Софи моментально оказалась на кровати, забралась под одеяло и прижалась к матери.
– Какие холодные ножки! Ничего, сейчас согреешься.
София Александра была довольно маленькой для своих не полных четырех лет, со смуглой кожей и темными вьющимися волосами до плеч. Очень ласковая и развитая не по годам, она уже довольно хорошо говорила.
– Мне страшно. Боюсь призрака, – прошептала девочка.
– Тут нет призраков. Это тебе брат про них рассказывал?
– Да. Кристиан смеялся, потому что я икаю. Позвал к себе под одеяло, а сам щипал меня, – пожаловалась Софи.
– Мой маленький ангел! Нельзя же бегать по дому ночью, даже если Кристиан щиплет тебя! Ты можешь простудиться.
Девочка ткнулась в щеку матери, целуя ее. Она любила матушку всей своей детской душой. К счастью, малышка даже не догадывалась об обстоятельствах своего рождения.

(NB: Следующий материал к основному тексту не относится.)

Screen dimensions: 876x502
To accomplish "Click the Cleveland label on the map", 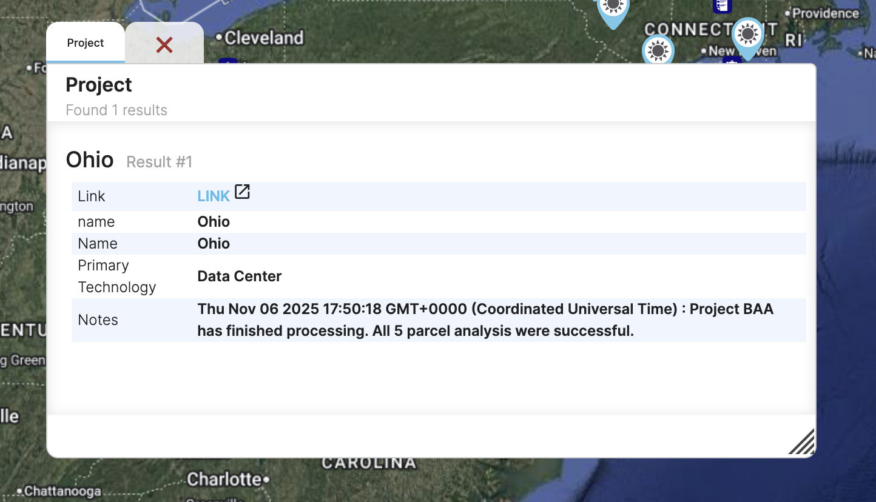I will click(263, 37).
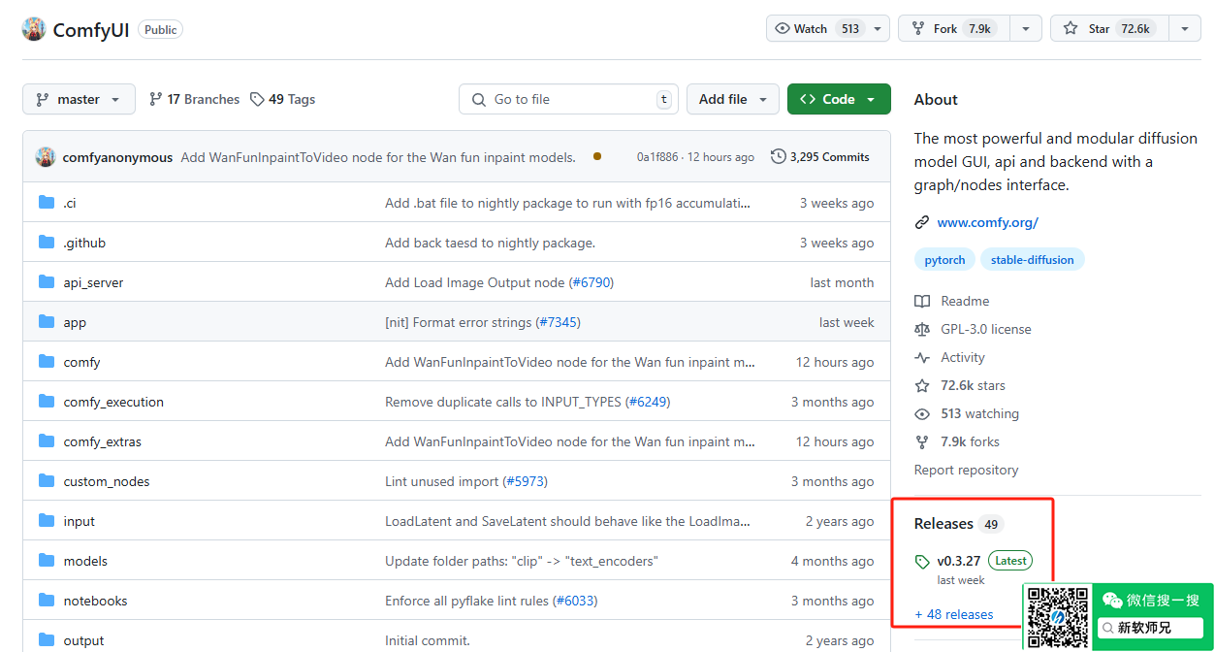The height and width of the screenshot is (652, 1215).
Task: Click the + 48 releases link
Action: tap(954, 614)
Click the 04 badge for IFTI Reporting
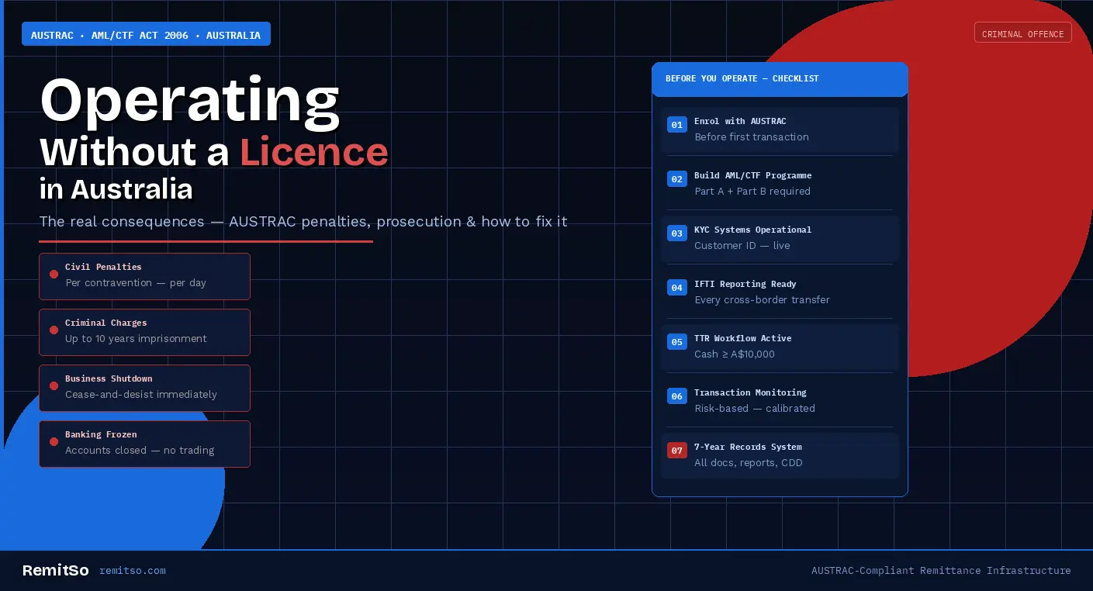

Графиня поцеловала дочь в лобик и прижалась щекой к ее темным кудряшкам. От той сладко пахло. Детством. Это было их тайной – иногда спать вместе. Франсуа это не нравилось, поэтому они так делали, когда его не было дома. В детстве бывало, что Александрин спала с матерью. «Интересно, графиня де Куси чувствовала то же, что и я сейчас?» – улыбнувшись, и крепче обнимая девочку, подумала Александрин.
***
Троекратное окунание в купель… Малышка мило ворковала и то и дело тянула в рот пальчики.
– Какая спокойная, – удивилась донна Флориэна ди Грациани – одна из сестер графа ди Грациани, оставшаяся старой девой. – Впервые вижу, чтобы ребенок не плакал во время крещения. Наверное, она так близка Богу и церкви, что посвятит себя служению Всевышнему.